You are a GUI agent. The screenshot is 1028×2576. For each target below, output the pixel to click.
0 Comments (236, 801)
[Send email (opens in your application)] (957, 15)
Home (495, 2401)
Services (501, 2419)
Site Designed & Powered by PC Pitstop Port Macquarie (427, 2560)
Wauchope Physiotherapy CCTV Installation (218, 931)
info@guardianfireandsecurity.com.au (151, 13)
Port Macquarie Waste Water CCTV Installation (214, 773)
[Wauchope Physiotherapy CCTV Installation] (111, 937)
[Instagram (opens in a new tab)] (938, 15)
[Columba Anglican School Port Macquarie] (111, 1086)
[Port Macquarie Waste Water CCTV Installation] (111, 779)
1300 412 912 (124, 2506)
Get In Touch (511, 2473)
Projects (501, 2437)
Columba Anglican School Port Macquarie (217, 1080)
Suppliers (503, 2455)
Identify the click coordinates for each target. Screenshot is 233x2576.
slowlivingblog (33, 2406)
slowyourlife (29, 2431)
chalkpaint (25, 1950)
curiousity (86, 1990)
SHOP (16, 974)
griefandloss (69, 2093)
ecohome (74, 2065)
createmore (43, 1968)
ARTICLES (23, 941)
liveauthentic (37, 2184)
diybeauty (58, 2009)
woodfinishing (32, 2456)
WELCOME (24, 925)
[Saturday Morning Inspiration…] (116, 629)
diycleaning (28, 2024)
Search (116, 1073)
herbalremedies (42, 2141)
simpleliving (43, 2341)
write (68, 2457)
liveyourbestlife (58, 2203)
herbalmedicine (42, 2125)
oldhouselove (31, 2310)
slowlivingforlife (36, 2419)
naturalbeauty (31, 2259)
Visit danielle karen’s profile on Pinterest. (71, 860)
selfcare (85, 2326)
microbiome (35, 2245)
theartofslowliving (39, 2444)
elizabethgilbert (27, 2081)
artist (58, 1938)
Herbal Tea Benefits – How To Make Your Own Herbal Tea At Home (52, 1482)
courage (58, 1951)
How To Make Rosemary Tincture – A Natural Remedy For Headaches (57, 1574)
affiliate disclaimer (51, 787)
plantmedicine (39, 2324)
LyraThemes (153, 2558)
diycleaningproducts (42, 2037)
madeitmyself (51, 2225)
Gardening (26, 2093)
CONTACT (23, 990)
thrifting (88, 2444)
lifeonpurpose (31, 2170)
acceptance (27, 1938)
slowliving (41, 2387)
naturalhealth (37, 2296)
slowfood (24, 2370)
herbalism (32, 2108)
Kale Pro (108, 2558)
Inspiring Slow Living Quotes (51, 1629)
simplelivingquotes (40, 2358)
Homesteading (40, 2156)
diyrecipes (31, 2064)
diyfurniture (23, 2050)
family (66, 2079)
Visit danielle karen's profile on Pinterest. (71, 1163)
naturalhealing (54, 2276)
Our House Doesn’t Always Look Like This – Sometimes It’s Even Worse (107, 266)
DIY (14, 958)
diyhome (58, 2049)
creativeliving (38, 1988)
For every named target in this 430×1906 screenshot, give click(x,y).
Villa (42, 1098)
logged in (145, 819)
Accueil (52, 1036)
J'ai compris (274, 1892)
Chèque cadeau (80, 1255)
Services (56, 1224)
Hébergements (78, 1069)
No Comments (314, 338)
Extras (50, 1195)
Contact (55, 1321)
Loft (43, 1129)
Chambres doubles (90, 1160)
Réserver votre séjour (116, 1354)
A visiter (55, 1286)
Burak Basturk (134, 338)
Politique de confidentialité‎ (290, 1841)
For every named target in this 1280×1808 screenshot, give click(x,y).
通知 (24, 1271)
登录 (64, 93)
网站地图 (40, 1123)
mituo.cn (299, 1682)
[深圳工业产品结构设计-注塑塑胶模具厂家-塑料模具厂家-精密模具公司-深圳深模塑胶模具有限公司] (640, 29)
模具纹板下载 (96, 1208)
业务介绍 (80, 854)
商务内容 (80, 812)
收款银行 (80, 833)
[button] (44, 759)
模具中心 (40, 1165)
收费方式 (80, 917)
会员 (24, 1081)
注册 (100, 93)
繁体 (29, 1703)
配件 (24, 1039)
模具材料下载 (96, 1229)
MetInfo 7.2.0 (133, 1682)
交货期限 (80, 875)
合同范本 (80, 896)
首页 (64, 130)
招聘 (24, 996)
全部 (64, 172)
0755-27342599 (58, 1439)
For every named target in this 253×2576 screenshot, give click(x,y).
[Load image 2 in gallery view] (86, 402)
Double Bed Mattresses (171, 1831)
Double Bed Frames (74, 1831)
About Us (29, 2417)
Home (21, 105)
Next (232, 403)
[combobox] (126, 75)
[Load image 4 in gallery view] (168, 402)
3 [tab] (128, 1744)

# What is expected
Of the entries above, transcribe exactly those lines that fall between the line containing "diyrecipes (31, 2064)" and the line containing "业务介绍 (80, 854)", together with those two lines.

# Reply
diyrecipes (31, 2064)
diyfurniture (23, 2050)
family (66, 2079)
Visit danielle karen's profile on Pinterest. (71, 1163)
naturalhealing (54, 2276)
Our House Doesn’t Always Look Like This – Sometimes It’s Even Worse (107, 266)
DIY (14, 958)
diyhome (58, 2049)
creativeliving (38, 1988)
For every named target in this 430×1906 screenshot, give click(x,y).
Villa (42, 1098)
logged in (145, 819)
Accueil (52, 1036)
J'ai compris (274, 1892)
Chèque cadeau (80, 1255)
Services (56, 1224)
Hébergements (78, 1069)
No Comments (314, 338)
Extras (50, 1195)
Contact (55, 1321)
Loft (43, 1129)
Chambres doubles (90, 1160)
Réserver votre séjour (116, 1354)
A visiter (55, 1286)
Burak Basturk (134, 338)
Politique de confidentialité‎ (290, 1841)
For every named target in this 1280×1808 screenshot, give click(x,y).
通知 (24, 1271)
登录 (64, 93)
网站地图 (40, 1123)
mituo.cn (299, 1682)
[深圳工业产品结构设计-注塑塑胶模具厂家-塑料模具厂家-精密模具公司-深圳深模塑胶模具有限公司] (640, 29)
模具纹板下载 (96, 1208)
业务介绍 (80, 854)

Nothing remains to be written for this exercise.